Baik Luther maupun Calvin, sangat menekankan keyakinan bahwa keselamatan diperoleh hanya karena kasih karunia melalui iman (sola gratia, dan sola fide). Karena itu mereka sama-sama melancarkan protes terhadap Gereja Katolik Roma (GKR) yang memahami keselamatan sebagai hasil kerjasama antara karunia Allah dan perbuatan baik manusia. Namun Calvin selanjutnya mengembangkan pemahaman dan ajaran tentang keselamatan ini dalam suatu wawasan yang biasa dikenal dengan istilah predestinasi.[45] Perhatian utama Luther pada rahmat berpusat pada keberadaan dosa manusia. Dalam kuliahnya tentang surat Paulus kepada jemaat di Roma (1515-1516) Luther mengidentikkan dosa dengan konkupisensi. Dia menulis, “Maka dari itu dosa aktual sebenarnya merupakan pekerjaan dan buah dosa. Dan dosa itu sendiri adalah nafsu dan konkupiensi, atau kecenderungan kepada yang jahat dan penolakan terhadap yang  baik…”

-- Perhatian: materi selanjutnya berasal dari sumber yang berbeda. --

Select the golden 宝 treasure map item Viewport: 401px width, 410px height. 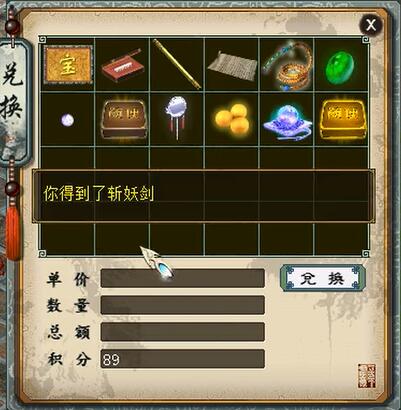point(68,65)
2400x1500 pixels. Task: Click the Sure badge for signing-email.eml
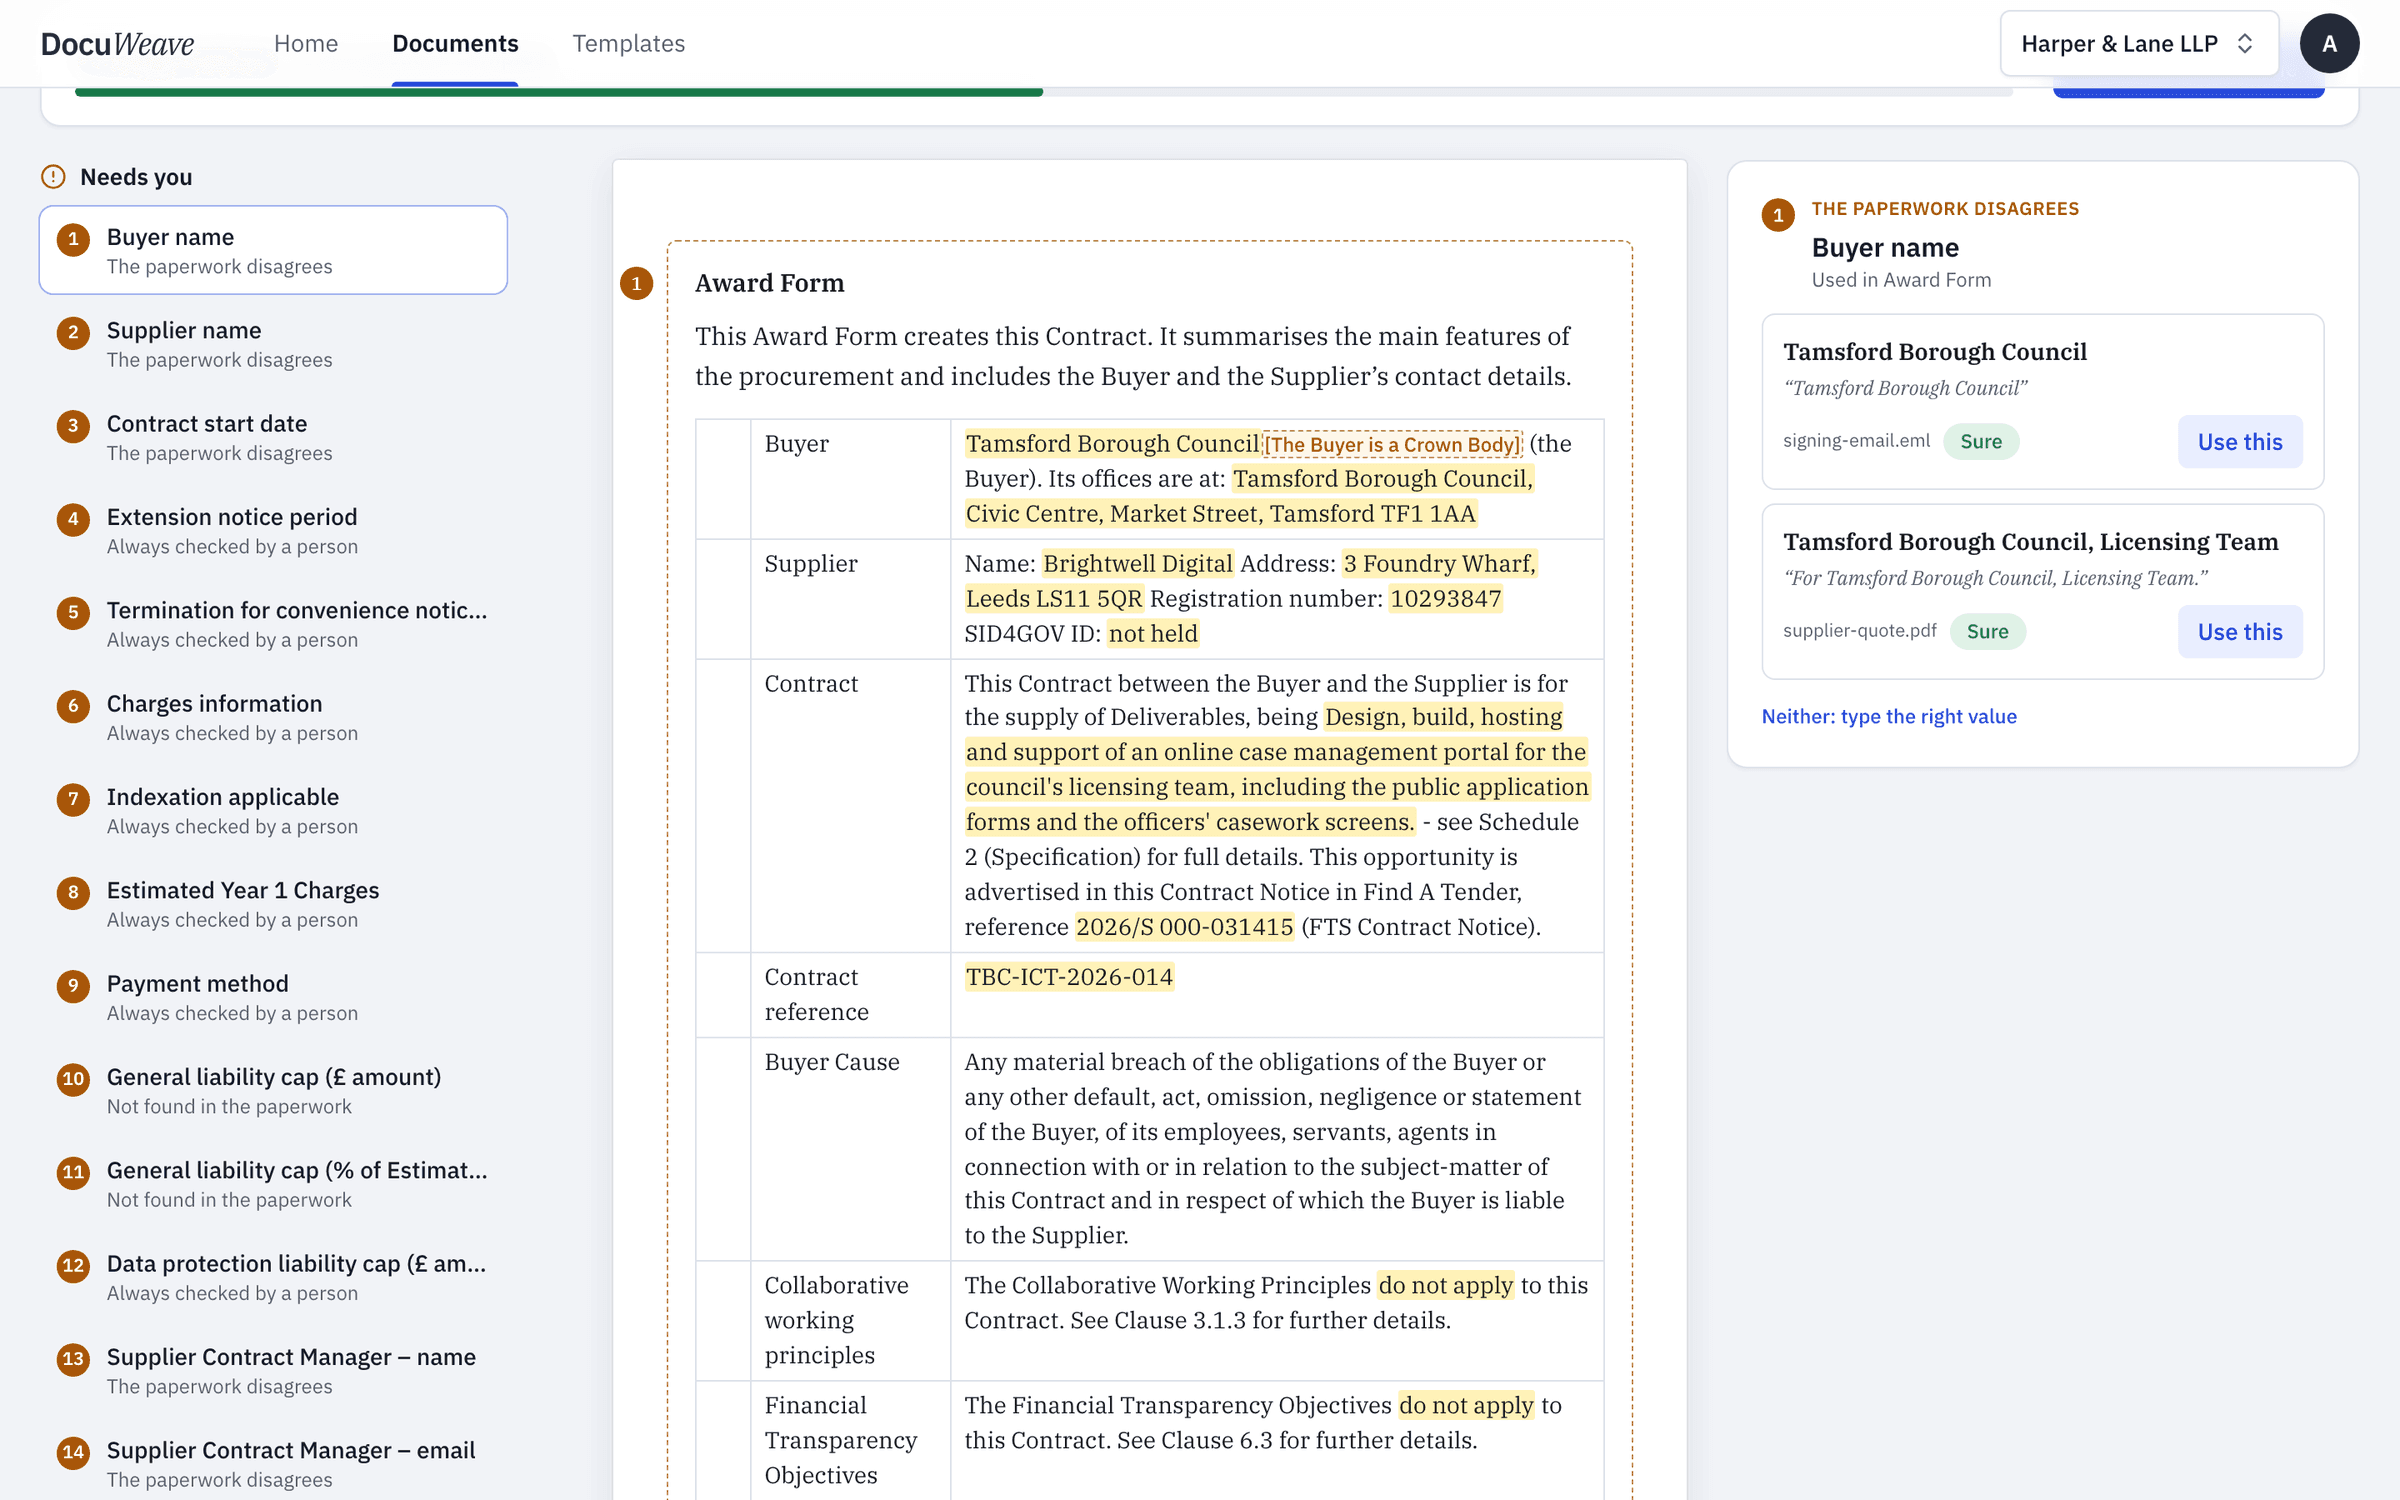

Membandingkan Luther dengan Augustinus yang berpengaruh kepadanya, kesamaannya ialah titik tolak ajaran keselamatan, yakni kedosaan manusia dan kerahiman Allah. Perbedaannya menyangkut jawaban atas masalah kedosaan. Luther berbicara tentang simul iustus et peccator (serentak orang benar dan pendosa), sedangkan menurut Augustinus manusia sungguh benar sesudah pembenarannya oleh Allah, bahkan terjadi reparatio naturae (pembetulan kodrat), yang berarti bahwa Augustinus meletakkan rahmat dalam manusia (teologi bersifat antropologi). Luther tidak menghendaki antropologi, tetapi teologi radikal: rahmat diletakkannya seluruhnya dalam Allah.[46]

Setelah Augustinus dan Pelagius meninggal, maka pertikaian teologis di Gereja Barat semakin hebat. Sebab di Gereja Timur perdebatan seperti ini tidak kita temukan di Gereja Timur. Pusat perhatian Gereja Timur bukan bagaimana supaya aku orang berdosa diselamatkan tetapi bagaimana supaya aku memiliki pengetahuan untuk hidup yang baka. Perdebatan di Gereja Barat adalah bagaimana supaya aku orang berdosa bisa selamat dan apa yang harus kuperbuat. Augustinus mengatakan kita tergantung sepenuhnya pada rahmat Allah karena kita sebelumnya sudah ditentukan untuk selamat (predestinasi).  Sementara Pelagius mengatakan bahwa kita ini bukan robot. Sejak kita diciptakan, kita sudah berakal budi dan diberi kebebasan untuk berpikir, dan memilih. Jika kita bertanya mana yang lebih alkitabiah dari antara mereka? Pada dasarnya mereka berdua sama-sama alkitabiah. Dalam perkembangan selanjutnya di Gereja Barat menempuh jalan mengkombinasikan ajaran Augustinus dan Pelagius ini. Itulah yang disebut dengan Semi Pelagianisme (Sinergisme). Semi Pelagianisme menganggap keadaan manusia yang telah jatuh itu bukan sebagai mati (Augustinus) dan bukan juga sebagai segar-bugar (Pelagius), melainkan sebagai sakit. Untuk disembuhkan ia memang memerlukan rahmat Allah, tetapi sekali sembuh, ia dapat menjalankan kehidupan Kristiani dengan kekuatannya sendiri, tanpa rahmat Allah. Ajaran inilah yang dianut oleh Katolik hingga sekarang, walaupun pada momen-momen tertentu menekankan rahmat. Sebaliknya bagi Protestan tidak sepenuhnya mengacu pada Augustinus. Sebab di gereja Protestan diberi kebebasan untuk memilih mana yang baik dan benar. Dengan demikian dapat dikatakan bahwa pertikaian Augustinus dan Pelagius ini bukan hanya pertikaian Gereja Lama saja, tetapi perdebatan ini masih bahagian perdebatan teologi masa kini.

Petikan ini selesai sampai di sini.